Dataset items
——————————

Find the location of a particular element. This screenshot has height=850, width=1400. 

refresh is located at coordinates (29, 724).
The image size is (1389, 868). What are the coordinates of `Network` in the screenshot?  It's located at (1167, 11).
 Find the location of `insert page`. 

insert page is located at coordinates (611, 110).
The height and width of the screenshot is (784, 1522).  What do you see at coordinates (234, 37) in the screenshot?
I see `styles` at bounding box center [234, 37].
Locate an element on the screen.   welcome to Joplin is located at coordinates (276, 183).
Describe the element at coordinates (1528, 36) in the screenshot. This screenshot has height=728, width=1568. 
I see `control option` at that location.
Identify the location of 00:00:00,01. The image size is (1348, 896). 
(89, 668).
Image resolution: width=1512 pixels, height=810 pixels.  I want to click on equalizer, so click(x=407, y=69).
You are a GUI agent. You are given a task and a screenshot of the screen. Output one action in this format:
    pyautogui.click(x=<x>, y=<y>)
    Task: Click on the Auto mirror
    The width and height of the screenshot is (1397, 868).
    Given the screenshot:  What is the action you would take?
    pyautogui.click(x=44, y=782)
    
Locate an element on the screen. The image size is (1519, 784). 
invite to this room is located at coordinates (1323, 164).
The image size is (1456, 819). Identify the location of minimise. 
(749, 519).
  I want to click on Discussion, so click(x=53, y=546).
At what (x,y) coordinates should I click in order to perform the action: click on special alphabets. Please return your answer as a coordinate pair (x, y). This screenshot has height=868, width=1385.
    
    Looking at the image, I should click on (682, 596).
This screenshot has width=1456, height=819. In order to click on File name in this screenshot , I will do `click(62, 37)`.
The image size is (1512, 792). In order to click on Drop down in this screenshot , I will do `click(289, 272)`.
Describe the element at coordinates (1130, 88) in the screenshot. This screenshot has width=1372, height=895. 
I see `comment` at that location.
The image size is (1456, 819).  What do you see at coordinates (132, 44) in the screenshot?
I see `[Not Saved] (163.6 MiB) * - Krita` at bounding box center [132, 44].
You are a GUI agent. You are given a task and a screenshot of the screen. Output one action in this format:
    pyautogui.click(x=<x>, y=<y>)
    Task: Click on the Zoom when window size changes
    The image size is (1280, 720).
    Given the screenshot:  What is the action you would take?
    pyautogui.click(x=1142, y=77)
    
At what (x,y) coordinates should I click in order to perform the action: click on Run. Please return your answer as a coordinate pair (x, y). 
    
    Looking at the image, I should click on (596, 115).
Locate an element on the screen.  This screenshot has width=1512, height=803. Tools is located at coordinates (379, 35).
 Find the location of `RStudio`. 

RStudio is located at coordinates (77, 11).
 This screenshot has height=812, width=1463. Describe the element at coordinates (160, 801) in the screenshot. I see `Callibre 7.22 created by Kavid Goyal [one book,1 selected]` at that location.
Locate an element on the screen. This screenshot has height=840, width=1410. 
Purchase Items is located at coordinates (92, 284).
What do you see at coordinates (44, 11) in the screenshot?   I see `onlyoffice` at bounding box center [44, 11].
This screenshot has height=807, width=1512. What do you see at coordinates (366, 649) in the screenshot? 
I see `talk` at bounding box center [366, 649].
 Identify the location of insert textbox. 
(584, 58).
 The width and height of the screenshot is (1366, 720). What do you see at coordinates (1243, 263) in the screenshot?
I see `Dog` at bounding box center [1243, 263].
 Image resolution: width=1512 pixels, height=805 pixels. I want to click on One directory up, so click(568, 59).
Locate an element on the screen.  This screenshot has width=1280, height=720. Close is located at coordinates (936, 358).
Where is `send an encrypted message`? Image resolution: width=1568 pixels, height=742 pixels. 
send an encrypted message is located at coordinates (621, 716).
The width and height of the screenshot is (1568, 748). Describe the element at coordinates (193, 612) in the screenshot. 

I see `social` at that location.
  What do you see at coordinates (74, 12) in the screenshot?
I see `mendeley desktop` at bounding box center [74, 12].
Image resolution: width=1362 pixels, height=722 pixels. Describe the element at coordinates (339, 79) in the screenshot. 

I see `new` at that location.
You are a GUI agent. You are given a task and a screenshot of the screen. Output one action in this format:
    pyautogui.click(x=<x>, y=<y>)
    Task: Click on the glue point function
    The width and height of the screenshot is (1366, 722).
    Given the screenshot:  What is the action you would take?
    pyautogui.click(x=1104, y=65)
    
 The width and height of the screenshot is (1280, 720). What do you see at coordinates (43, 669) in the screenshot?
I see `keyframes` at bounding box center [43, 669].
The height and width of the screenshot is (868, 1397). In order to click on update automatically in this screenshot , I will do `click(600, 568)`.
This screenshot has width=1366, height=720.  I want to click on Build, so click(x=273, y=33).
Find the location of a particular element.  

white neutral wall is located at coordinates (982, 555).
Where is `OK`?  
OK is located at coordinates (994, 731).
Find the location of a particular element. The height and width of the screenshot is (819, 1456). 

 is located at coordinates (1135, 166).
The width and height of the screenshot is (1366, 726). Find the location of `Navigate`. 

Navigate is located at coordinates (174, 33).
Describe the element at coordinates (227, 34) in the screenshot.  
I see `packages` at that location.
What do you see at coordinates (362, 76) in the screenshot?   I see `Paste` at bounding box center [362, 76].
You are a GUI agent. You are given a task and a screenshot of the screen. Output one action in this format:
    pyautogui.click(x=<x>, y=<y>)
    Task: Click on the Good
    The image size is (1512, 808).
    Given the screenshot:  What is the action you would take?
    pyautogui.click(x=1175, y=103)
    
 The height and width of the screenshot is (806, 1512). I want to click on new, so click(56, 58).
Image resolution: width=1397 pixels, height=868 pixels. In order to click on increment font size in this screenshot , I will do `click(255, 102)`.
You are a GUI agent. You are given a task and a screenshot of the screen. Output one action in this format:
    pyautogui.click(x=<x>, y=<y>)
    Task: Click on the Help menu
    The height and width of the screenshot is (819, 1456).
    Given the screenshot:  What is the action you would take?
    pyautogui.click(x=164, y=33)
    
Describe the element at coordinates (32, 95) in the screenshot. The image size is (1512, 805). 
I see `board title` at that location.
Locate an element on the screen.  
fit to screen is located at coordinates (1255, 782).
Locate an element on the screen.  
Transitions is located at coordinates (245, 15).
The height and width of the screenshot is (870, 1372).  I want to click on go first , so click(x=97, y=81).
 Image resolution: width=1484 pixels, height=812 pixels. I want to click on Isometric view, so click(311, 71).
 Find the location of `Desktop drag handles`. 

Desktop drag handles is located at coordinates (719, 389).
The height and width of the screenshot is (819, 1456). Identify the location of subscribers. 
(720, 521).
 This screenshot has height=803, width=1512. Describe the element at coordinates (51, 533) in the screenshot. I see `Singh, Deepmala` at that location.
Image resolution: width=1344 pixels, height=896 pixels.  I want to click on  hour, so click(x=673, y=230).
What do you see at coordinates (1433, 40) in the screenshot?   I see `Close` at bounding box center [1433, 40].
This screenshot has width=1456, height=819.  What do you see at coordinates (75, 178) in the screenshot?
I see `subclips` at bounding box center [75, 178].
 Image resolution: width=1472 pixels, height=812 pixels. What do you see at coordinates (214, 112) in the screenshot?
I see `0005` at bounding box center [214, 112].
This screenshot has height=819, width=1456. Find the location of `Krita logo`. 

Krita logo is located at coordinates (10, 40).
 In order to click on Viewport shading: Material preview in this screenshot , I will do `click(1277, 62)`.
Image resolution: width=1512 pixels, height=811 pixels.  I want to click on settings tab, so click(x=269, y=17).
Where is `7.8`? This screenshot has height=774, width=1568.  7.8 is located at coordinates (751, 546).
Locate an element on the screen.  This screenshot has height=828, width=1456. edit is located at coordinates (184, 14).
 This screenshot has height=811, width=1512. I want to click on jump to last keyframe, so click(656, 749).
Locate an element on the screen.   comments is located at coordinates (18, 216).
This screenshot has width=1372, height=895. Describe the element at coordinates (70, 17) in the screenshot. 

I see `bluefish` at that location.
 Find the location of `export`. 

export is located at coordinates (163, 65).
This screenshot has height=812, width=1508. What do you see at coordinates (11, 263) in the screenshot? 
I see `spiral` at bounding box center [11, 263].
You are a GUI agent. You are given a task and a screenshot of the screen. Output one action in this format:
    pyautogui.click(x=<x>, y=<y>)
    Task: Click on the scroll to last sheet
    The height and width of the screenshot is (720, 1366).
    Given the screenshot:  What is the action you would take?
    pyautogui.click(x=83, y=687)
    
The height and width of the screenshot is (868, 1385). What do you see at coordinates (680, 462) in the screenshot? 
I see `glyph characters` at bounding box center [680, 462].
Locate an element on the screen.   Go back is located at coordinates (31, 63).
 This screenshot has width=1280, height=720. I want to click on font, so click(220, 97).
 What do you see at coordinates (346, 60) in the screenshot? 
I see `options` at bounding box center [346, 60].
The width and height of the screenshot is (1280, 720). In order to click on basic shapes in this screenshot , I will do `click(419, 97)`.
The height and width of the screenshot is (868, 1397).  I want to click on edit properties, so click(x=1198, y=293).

——————————

### WHAT YOU ARE ASKED TO DO
Select and copy every line of the rows above that contains the word "edit". The match is case-sensitive.

### TASK RESULT
Locate an element on the screen.  This screenshot has height=828, width=1456. edit is located at coordinates (184, 14).
The height and width of the screenshot is (868, 1397).  I want to click on edit properties, so click(x=1198, y=293).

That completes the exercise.